# Exploratory Data Analysis (EDA)

This notebook is used for performing exploratory data analysis on the insurance premiums dataset. The goal is to understand the data, identify patterns, and visualize key insights that can inform model development.

In [None]:
# Import necessary libraries
import pandas as pd
import numpy as np
import matplotlib.pyplot as plt
import seaborn as sns

# Set visualisation style
sns.set(style='whitegrid')

# Load the training data
train_data = pd.read_csv('../data/train.csv')
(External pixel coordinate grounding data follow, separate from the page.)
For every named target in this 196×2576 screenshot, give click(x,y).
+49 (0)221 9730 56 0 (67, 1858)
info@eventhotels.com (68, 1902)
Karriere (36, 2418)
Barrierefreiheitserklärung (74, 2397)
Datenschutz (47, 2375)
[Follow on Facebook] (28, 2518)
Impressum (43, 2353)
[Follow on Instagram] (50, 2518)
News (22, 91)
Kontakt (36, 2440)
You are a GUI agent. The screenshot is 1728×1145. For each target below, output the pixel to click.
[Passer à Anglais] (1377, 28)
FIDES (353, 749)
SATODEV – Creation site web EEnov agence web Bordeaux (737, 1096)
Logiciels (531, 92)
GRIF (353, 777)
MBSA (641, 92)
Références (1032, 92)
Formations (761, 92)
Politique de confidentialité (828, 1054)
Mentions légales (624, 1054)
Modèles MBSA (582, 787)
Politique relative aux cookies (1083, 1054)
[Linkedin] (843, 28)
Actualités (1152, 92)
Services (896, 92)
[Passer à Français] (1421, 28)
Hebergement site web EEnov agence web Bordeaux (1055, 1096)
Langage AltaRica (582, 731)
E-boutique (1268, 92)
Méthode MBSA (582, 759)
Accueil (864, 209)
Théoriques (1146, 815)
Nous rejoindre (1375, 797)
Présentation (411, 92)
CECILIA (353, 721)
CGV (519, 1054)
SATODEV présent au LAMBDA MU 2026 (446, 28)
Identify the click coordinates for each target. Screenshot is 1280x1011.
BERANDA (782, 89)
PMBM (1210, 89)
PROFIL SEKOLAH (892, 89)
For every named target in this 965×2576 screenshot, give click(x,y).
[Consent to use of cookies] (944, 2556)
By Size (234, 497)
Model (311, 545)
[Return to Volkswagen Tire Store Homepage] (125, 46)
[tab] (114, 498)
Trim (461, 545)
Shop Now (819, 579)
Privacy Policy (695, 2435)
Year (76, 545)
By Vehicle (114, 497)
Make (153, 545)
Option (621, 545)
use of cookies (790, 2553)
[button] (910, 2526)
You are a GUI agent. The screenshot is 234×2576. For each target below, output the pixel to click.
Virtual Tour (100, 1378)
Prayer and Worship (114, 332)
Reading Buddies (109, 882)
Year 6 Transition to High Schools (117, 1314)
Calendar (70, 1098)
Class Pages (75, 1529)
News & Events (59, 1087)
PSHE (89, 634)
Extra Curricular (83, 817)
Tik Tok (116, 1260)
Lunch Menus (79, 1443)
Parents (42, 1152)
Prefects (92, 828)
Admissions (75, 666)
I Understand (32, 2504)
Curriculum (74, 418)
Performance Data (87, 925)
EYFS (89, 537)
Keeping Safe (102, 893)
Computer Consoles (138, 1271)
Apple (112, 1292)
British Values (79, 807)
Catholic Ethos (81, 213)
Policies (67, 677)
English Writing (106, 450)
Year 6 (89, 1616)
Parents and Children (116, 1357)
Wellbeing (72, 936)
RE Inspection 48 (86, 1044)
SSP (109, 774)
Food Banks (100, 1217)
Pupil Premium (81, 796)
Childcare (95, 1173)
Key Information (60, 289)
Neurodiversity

# Display the first few rows of the dataset
train_data.head()

In [None]:
# Summary statistics of the training data
train_data.describe()

In [None]:
# Check for missing values
missing_values = train_data.isnull().sum()
missing_values[missing_values > 0]

In [None]:
# Visualize the distribution of the target variable (Premium Amount)
plt.figure(figsize=(10, 6))
sns.histplot(train_data['Premium Amount'], bins=30, kde=True)
plt.title('Distribution of Premium Amount')
plt.xlabel('Premium Amount')
plt.ylabel('Frequency')
plt.show()

In [None]:
# Correlation heatmap
plt.figure(figsize=(12, 8))
correlation_matrix = train_data.corr()
sns.heatmap(correlation_matrix, annot=True, fmt='.2f', cmap='coolwarm', square=True)
plt.title('Correlation Heatmap')
plt.show()

## Conclusion

This notebook provides a foundation for understanding the dataset through exploratory data analysis. Further steps will involve data preprocessing, model training, and evaluation.